Better to be entertaining and uninformed than informed and boring

“An uniformed opinion expressed entertainingly trumps an informed opinion expressed boringly every time.” Linwood Barclay

So I think information and ideas can fall inside this quadrant I created.

 

Obviously we should be aiming for the top left but I’m guessing the bottom left has more influence that the top right. (Think Fox News, or most of what you find on Youtube and the internet in general, and also see Andrew Keen). It once again falls into the long line of topics relegated to the “it is what it is” category.

I think being entertaining often gets a bad rap. We often see it a less academic or somehow a dumbing down of important and serious thought. Entertainment does not have to be synonymous with fluff. On one hand we try and make learning more engaging for our students and at the same time guard against the pointless drivel of the much of today’s content. Surely this will be an ongoing struggle.
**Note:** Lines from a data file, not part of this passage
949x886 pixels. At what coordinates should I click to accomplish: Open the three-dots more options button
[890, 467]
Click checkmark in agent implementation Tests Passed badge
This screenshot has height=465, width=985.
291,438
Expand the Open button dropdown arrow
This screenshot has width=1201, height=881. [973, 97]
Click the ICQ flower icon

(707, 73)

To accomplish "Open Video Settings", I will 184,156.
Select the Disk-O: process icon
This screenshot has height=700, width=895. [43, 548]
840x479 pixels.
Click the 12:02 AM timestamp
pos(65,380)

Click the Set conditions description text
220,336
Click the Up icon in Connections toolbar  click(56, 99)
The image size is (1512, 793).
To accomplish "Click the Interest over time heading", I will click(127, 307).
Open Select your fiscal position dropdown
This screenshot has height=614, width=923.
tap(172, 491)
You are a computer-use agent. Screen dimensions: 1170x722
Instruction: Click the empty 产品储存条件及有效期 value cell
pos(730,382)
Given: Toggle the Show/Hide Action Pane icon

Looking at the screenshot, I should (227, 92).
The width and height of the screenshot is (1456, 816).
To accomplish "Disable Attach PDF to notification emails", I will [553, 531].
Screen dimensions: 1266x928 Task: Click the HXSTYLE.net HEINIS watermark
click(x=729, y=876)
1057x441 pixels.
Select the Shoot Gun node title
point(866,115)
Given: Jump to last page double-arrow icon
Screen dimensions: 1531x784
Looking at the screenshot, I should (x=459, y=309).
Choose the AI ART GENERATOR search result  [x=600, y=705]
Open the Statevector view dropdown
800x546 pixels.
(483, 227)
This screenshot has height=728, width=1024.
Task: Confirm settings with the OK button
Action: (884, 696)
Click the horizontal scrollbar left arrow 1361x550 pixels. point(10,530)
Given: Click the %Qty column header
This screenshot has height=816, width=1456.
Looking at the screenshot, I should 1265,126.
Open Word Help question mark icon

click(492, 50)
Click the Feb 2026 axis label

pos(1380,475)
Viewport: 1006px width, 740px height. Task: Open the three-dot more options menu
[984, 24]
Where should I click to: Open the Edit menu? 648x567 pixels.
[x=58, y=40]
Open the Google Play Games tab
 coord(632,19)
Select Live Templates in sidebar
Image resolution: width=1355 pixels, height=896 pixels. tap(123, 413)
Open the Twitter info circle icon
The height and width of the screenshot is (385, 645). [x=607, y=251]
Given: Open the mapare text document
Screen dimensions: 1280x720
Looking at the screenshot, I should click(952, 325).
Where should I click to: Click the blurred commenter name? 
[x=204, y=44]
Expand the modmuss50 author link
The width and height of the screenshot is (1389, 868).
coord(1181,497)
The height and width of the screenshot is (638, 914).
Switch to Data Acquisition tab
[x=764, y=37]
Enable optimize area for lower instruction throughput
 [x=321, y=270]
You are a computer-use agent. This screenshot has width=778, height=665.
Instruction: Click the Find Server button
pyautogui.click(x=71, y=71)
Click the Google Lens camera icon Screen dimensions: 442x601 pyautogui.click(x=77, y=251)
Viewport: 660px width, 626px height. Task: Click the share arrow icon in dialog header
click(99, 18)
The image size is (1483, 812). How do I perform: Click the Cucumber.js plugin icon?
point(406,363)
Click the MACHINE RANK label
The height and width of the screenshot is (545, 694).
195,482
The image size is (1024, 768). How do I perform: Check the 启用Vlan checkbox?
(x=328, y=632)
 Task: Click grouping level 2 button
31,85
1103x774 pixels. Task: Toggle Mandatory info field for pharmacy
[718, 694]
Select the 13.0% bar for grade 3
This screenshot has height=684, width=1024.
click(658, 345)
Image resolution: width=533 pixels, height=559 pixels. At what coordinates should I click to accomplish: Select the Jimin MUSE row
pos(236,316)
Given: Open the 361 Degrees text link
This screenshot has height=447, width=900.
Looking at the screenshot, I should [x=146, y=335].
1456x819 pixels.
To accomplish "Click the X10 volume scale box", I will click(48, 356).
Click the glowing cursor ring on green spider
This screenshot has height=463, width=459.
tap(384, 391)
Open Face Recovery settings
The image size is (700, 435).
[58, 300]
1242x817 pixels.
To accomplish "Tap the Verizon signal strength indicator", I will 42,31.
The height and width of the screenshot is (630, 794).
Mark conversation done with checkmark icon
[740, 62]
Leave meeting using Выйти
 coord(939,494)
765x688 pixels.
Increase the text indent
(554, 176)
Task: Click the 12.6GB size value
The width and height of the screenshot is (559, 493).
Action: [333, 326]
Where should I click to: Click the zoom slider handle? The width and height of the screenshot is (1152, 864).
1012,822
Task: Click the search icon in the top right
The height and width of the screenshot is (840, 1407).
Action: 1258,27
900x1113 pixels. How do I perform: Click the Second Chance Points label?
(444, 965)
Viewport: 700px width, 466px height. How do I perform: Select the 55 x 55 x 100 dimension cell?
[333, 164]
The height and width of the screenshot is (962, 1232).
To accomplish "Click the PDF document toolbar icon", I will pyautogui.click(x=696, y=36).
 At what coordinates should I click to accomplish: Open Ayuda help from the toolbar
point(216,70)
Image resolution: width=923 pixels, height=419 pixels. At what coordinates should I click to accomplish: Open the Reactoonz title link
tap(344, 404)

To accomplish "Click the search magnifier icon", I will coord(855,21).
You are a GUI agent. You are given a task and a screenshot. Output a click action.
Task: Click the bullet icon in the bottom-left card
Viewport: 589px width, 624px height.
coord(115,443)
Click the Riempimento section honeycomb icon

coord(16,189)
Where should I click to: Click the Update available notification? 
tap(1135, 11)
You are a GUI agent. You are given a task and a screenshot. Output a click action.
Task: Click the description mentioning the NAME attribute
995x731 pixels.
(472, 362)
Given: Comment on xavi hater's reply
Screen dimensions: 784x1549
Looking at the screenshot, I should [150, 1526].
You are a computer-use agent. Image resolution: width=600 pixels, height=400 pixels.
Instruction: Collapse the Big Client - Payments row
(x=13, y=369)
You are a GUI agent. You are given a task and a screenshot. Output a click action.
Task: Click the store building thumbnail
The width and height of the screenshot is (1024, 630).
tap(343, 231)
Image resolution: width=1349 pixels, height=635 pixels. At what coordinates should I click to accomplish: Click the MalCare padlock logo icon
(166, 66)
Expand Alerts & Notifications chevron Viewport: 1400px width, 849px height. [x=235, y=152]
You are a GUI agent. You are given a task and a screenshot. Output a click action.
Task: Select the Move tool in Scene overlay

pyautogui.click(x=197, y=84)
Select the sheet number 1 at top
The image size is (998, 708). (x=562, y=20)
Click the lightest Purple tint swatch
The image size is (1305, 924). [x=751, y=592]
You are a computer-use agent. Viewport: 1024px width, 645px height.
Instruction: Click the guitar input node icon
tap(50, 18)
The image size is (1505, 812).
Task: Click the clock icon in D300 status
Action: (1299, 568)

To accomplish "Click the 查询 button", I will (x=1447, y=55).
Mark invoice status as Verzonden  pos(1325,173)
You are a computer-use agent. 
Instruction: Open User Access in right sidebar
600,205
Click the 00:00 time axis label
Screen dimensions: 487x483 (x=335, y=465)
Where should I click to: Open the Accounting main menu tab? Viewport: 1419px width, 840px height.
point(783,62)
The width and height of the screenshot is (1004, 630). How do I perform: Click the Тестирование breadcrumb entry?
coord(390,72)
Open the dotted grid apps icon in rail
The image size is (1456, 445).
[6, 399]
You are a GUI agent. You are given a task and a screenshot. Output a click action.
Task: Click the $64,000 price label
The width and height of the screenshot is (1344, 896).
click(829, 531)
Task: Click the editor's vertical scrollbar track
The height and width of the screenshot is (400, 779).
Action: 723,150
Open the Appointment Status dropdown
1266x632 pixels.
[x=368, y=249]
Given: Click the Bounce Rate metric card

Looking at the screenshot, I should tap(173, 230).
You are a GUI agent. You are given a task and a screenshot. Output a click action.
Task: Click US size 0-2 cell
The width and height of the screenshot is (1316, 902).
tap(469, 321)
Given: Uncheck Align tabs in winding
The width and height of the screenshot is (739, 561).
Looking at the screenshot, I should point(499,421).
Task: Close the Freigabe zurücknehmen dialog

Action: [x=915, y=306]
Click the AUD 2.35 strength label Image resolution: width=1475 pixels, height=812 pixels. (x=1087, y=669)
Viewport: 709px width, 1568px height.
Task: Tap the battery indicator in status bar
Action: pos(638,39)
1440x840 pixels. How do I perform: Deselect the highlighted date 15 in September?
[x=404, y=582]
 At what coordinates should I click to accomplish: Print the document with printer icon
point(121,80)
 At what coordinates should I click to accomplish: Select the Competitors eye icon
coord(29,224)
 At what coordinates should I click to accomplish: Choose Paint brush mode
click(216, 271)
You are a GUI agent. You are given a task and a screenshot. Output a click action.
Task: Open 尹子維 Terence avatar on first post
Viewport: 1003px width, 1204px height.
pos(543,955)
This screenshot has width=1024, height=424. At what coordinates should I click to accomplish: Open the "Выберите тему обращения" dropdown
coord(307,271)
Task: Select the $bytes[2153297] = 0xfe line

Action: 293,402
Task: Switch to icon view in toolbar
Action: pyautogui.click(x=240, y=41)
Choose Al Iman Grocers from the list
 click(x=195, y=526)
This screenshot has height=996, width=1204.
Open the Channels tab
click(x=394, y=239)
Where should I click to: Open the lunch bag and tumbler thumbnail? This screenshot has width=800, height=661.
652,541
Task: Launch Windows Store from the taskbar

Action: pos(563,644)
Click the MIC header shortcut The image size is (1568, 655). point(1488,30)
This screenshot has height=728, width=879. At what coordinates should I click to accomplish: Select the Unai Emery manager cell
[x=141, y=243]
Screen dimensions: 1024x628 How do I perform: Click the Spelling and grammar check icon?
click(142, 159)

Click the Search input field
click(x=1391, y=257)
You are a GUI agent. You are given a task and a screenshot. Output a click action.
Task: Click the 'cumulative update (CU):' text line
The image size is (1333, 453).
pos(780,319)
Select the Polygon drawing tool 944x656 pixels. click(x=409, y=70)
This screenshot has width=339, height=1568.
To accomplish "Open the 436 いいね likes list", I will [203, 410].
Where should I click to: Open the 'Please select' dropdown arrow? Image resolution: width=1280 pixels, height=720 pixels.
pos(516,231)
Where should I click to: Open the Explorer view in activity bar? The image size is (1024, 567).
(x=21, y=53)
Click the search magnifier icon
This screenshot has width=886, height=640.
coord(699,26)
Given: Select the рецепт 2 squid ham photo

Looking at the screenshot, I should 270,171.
I’m advocating for entertaining, or at least interesting (I haven’t decided yet if these are the same). I heard Gar Reynolds once say that 90% of Presentation slides are boring but surely 90% of people aren’t. And yet I sometimes get the same feeling as I read blogs. It has nothing to do with length either. Tell me stories, be funny, be clever, surprise me, anger me, or challenge me. I don’t have a recipe for how to do this but certainly if you’re a boring person in real life, I’m not sure you can pull off being entertaining online. I don’t know that many truly boring people. Mostly because I likely tend to consciously or subconsciously avoid them. Don’t we all?

In Dan Pink’s A Whole New Mind he advocates for people to be watching/listening to comedy everyday. I remember as a young child staying up late, hoping my parents didn’t noticed me so could watch the Tonight Show with Johnny Carson. My two favourite parts were Johnny’s monologue and whenever he had a stand up comedian. I’ve always been intrigued with how comedians are able to craft language and physical gestures to make people laugh. I won’t even tell you how many Seinfeld episodes I’ve seen. My wife says I can relate everything to Seinfeld and I have several friends who know exactly what I mean when I say, “the vault”. If you’re interested in the meta cognition involved in crafting a joke, rent the DVD Comedian. It chronicles Jerry Seinfeld’s return to stand up comedy and more interestingly how difficult it is to be funny or entertaining. It’s hard work to be entertaining. I think it aligns nicely with the value of crafting a compelling slide deck for your presentations. Often skipped over because its seen as decorative, it really becomes the avenue for which compelling ideas are expressed.

So spend some time on youtube watching storytellers and comedians. So is content more important than engagement? Maybe not but most of the world would say it is.